A Power of Attorney is used during a person’s lifetime. Once a person has died, any Power of Attorney which he/she has granted is void, and all matters regarding the deceased’s estate are then subject to the terms of the deceased’s Will.
The person named to act on behalf of another under a Power of Attorney is called an “attorney”, the meaning of that term being akin to “representative” or “decision maker”. When choosing an attorney, a number of factors should be taken into account. Do you trust the person implicitly? Is the person willing to take on this task? Would they be available if called upon to act? Are they close enough geographically? (Anyone out of province may be required to post a bond equivalent to the value of your assets.) Do they have the level of sophistication necessary to handle your various financial matters? Will they expect to be compensated? How many attorneys do you want to name? Do you have an alternate to your first choice? Do you want the Power of Attorney to be effective from the moment it is signed, or only upon incapacity?
A trust company can also be appointed to act under a Power of Attorney. However, trust companies require that the grantor of the Power of Attorney first meet a financial threshold.
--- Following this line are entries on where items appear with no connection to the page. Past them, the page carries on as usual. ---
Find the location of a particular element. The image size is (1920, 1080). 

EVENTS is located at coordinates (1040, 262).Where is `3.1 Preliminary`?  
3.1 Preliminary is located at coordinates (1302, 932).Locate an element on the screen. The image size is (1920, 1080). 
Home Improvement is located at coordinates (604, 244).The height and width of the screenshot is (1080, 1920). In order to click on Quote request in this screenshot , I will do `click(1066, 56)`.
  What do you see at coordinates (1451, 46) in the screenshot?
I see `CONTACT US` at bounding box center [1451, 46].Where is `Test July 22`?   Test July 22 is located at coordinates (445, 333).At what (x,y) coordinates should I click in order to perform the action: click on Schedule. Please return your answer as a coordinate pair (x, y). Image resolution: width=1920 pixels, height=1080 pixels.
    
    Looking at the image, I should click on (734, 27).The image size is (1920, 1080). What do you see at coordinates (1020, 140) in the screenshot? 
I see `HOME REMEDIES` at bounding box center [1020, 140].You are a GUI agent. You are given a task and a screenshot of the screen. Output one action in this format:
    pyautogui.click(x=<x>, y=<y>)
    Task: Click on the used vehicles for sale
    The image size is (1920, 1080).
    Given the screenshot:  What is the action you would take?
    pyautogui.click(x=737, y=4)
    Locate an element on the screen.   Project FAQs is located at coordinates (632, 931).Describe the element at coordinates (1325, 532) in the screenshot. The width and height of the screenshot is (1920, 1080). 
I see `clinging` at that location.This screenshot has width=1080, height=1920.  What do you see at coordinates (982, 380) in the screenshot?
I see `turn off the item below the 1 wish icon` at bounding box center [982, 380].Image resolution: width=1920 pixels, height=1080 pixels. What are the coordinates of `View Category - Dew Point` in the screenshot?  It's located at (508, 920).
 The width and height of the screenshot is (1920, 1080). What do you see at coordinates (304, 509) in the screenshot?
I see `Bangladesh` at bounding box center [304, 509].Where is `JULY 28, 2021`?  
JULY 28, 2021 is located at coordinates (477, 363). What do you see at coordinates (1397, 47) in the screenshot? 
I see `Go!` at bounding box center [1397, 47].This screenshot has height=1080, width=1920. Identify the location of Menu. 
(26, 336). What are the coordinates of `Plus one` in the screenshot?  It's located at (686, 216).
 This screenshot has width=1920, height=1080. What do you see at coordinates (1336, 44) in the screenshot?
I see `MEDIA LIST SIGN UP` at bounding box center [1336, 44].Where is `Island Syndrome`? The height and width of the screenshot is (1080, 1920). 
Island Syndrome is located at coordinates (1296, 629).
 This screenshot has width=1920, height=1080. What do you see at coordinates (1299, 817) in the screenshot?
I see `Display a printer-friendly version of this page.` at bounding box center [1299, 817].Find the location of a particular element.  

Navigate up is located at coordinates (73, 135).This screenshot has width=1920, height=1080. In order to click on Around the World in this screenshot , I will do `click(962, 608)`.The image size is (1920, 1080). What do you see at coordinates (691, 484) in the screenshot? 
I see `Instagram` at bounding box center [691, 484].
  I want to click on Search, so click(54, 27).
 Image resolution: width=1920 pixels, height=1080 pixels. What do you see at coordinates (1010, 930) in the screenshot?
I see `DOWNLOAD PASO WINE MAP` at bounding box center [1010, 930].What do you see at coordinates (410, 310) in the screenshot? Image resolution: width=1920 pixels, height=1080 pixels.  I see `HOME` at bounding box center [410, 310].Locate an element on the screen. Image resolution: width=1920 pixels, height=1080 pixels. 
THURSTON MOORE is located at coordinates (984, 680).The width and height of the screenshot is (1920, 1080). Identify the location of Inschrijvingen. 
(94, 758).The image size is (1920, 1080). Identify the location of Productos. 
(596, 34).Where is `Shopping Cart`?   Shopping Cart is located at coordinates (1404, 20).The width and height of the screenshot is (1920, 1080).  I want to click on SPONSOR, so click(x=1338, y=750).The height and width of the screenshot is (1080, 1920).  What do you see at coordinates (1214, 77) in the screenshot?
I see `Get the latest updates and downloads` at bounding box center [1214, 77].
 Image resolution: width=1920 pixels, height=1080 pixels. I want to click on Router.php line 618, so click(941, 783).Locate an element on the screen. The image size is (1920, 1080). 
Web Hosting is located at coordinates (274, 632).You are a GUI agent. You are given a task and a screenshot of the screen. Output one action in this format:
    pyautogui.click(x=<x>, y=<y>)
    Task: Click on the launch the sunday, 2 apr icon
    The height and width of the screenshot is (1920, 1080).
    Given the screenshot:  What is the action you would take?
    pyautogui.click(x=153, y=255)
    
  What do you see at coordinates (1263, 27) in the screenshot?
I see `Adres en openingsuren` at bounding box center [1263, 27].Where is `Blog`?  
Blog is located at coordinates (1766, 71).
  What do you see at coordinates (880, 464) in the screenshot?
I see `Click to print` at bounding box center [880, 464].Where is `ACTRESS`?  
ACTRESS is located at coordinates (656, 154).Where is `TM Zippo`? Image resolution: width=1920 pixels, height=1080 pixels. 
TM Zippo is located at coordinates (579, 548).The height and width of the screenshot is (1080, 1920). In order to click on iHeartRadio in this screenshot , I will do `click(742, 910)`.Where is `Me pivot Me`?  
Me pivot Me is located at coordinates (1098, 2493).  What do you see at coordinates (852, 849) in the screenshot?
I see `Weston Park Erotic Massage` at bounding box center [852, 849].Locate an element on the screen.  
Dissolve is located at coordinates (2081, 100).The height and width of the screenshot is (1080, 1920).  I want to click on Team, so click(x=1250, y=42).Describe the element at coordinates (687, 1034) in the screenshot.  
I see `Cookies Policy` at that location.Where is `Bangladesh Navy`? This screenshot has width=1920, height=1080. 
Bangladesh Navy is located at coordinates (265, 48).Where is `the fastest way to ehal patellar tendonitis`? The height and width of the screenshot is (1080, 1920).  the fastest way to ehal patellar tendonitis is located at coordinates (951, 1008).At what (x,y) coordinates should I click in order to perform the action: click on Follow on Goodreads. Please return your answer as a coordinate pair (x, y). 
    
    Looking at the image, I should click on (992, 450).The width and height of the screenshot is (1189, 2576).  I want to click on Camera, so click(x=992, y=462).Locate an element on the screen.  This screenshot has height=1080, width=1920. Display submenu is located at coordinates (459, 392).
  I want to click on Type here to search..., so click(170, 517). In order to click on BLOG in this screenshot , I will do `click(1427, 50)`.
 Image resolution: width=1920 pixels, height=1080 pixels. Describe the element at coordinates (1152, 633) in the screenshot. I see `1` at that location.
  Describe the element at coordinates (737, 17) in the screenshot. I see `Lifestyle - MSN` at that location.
Trust companies charge fees for acting under a Power of Attorney, as can anyone, and such fees are calculated based upon the value of your estate and the management which they provide.
An attorney who charges fees is held, in law, to a higher standard of care than those who do not receive compensation. The compensated attorney must exercise the degree of care, diligence and skill that is required of a person in the business of managing the property of others while an uncompensated attorney is held to the lesser standard of care of a person of ordinary prudence conducting his or her own affairs.
Attorneys are subject to certain restrictions and obligations which are imposed, both under the common law and under statute pursuant to the Substitute Decisions Act (Ontario). An attorney must not allow his or her own personal interests to conflict with those of the donor and an attorney cannot, among other things, make a gift or dispose of the donor’s property for the benefit of anyone but the donor. The Attorney also cannot delegate his or her authority under the Power of Attorney to perform acts which are personal to the donor (such as swearing an affidavit).
The need for Powers of Attorney will only increase over time as the “boomer” generation ages. The prudent thing is to make arrangements now, while still healthy, for someone to manage both our financial and our health care matters, should we ever become unable to do so ourselves. A family faced with having to assist an incapacitated family member, without a valid Power of Attorney, will face significant delays and expense in providing proper care and assistance. With the advice of experienced professionals, Powers of Attorney can be easily prepared in order to plan for your future care.